== AIM 1 ==
Can you copy out the listing, from the line containing "Task: Toggle Skin" through the line containing "pos(701,191)", including both of those lines, reproducing each line verbatim?

== SOURCE EXCERPT ==
──────────

April 27, 2012 in Analysis
The summer is almost here and Iranians across the country are trying to find ways to escape the heat. But in Tehran, the coming of summer also signifies the beginning of something else: Police offensives against “immodestly dressed” women. According to greater Tehran police chief Brig. Gen. Hossein Sajedinia, the Iranian capital’s police force is on the verge of a new offensive they are labelling the “Plan to confront hooligans, perverts, and immodestly dressed individuals.”
Of course, “tough on crime” police operations are not unique to Iran. What makes the current offensive unique is the climate of fear it creates in major urban areas touching on every social group, particularly women. Sajedinia, insists that these operations take place every year due to the “legitimate popular demand” of Tehran’s residents. Describing how the offensive would unfold, Sajedinia explained that:
“Confronting immodest dress happens on two fronts, [targeting] illegal producers and importers [on one hand] and consumers [on the other], such that with the beginning of this plan all of the centres of production and distribution of [immodest] clothing in Tehran will be identified, the necessary warnings will be given to them, and if they do not heed our warnings they will be shuttered. The other aspect of this plan includes placing moral security patrol vehicles around [public] squares, shopping centres, streets, and motorcycle security units on Tehran’s highways” to confront immodestly dressed individuals.

──────────

== RECORDS FOR THE TASK ==
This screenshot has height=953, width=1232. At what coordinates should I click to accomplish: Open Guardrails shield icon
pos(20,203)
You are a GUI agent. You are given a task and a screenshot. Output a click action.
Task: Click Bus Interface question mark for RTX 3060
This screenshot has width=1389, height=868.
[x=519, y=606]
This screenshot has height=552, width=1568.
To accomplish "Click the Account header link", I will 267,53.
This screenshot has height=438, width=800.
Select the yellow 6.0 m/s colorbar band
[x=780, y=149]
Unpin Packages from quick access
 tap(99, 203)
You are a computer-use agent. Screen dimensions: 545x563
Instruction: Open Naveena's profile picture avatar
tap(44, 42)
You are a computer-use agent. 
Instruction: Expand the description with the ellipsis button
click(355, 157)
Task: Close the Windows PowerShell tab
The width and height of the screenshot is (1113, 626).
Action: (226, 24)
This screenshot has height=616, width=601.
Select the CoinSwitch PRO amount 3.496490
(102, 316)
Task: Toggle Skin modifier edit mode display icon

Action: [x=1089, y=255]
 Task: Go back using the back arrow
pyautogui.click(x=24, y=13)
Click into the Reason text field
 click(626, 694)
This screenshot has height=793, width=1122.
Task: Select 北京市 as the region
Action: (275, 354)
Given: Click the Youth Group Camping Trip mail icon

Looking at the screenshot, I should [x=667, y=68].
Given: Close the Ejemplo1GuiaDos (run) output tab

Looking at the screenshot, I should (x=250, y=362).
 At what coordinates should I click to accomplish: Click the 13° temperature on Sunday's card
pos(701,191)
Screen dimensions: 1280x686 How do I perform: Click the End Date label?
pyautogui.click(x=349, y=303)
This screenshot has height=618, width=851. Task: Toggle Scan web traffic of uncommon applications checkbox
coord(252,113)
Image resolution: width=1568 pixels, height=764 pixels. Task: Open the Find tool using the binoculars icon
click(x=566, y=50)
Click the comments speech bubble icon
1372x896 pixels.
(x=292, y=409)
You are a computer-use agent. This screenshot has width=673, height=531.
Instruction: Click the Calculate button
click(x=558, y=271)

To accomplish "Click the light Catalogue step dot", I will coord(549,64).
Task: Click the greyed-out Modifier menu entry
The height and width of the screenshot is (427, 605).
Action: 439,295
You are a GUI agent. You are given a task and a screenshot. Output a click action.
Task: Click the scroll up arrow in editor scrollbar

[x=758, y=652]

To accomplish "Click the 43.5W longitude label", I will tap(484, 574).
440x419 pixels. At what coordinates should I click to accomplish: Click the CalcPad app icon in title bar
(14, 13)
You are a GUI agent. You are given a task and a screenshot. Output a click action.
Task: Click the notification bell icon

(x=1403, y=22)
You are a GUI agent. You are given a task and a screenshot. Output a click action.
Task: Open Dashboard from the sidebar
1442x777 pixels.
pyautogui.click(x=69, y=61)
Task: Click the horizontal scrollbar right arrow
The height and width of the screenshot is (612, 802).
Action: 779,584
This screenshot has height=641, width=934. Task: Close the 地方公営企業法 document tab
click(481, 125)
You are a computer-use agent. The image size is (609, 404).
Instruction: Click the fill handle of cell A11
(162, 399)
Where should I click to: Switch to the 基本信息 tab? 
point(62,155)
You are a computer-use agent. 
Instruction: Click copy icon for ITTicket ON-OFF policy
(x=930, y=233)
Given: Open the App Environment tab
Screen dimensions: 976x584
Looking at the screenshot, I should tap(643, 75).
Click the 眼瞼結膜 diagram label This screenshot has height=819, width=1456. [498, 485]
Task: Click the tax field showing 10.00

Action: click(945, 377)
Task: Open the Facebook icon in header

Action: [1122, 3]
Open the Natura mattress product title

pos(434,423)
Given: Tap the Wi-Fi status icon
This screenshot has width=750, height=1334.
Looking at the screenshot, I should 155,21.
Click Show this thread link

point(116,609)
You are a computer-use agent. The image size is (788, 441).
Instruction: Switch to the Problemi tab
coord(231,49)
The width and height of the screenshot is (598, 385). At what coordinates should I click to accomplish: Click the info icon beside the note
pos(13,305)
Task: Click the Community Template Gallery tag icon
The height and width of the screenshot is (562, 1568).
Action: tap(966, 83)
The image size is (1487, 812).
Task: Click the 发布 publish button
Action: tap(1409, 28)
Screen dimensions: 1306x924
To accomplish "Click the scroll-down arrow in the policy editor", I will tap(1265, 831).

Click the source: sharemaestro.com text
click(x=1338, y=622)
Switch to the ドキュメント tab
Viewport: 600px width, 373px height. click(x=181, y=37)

──────────

== AIM 2 ==
Answer these about the article on Tehran's summer police offensive:
(a) What is the name and rank of the greater Tehran police chief?
(b) According to him, why do these operations take place every year?
(c) Where will moral security patrol vehicles be placed?

== WRITTEN REPLY 1 ==
Task: Toggle Skin modifier edit mode display icon

Action: [x=1089, y=255]
 Task: Go back using the back arrow
pyautogui.click(x=24, y=13)
Click into the Reason text field
 click(626, 694)
This screenshot has height=793, width=1122.
Task: Select 北京市 as the region
Action: (275, 354)
Given: Click the Youth Group Camping Trip mail icon

Looking at the screenshot, I should [x=667, y=68].
Given: Close the Ejemplo1GuiaDos (run) output tab

Looking at the screenshot, I should (x=250, y=362).
 At what coordinates should I click to accomplish: Click the 13° temperature on Sunday's card
pos(701,191)

== WRITTEN REPLY 2 ==
(a) Brig. Gen. Hossein Sajedinia
(b) Because of the "legitimate popular demand" of Tehran's residents
(c) Around public squares, shopping centres, and streets